Posted Jul 11, 2015 12:30 UTC (Sat)
by Kwi (subscriber, #59584)
[Link] (11 responses)
As for allowing Python to "remain relevant" and your outsider(?) PoV, that's exactly my point about the GIL being a PR problem. For years, I've used Python for server administration and orchestration, web development, and even network packet processing. All of these things have been highly concurrent, and not once has the GIL been a problem. And where is Python in danger of becoming irrelevant? Python might be facing fierce competition in web development from Rails and Node.js, but it's hardly because of the GIL (or performance at all, when it comes to Ruby). NumPy and SciPy are not going anywhere in the scientific/numeric world, and Python reigns supreme in Linux server administration, having even dethroned Perl. Complaints about the GIL are many, but concrete examples of people having problems with the GIL in actual application code are rare. I'd like to hear more of those, because otherwise, it's just a bunch of people saying "I can't write threaded code like I'm used to in Python", and honestly, there are a lot of things you're used to which you can't (or shouldn't) do in Python. That's a feature, not a bug.
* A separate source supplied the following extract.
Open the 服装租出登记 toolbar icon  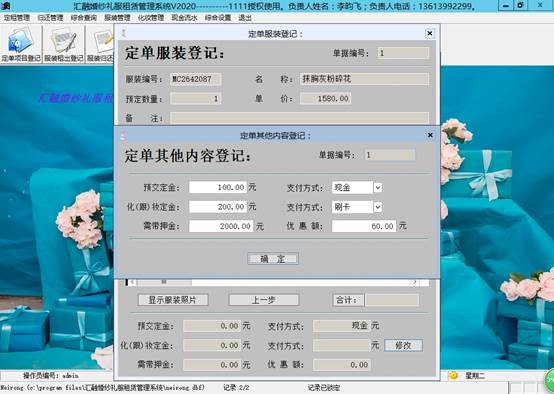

Posted Jul 13, 2015 13:59 UTC (Mon)
by arvidma (guest, #6353)
[Link] (10 responses)
The problem itself is super easy to parallelize, the tree is static at the time of traversal, there are no cross-branch references and you only modify branch-local data (in the nodes). You spin-off a thread per first-level branch (or second level branch if you want to use moar cores), wait for the recursion to trickle down and up again and summarize each thread-result on the top node when they are finished.
Problem is, only one thread at the time is active, due to GIL. Using the multiprocessing module is of no help, since that means you have to serialize the full tree in one chunk per process, copy each chunk to its new context, deserialize the chunks in every new context, reserialize it when you're finished, copy back to main context and then deserialize again... Unless the computations per node are extremely heavy, you lose way more from the overhead than you gain from the threads.
I would very much appreciate if this type of problem could be handled efficiently in Python.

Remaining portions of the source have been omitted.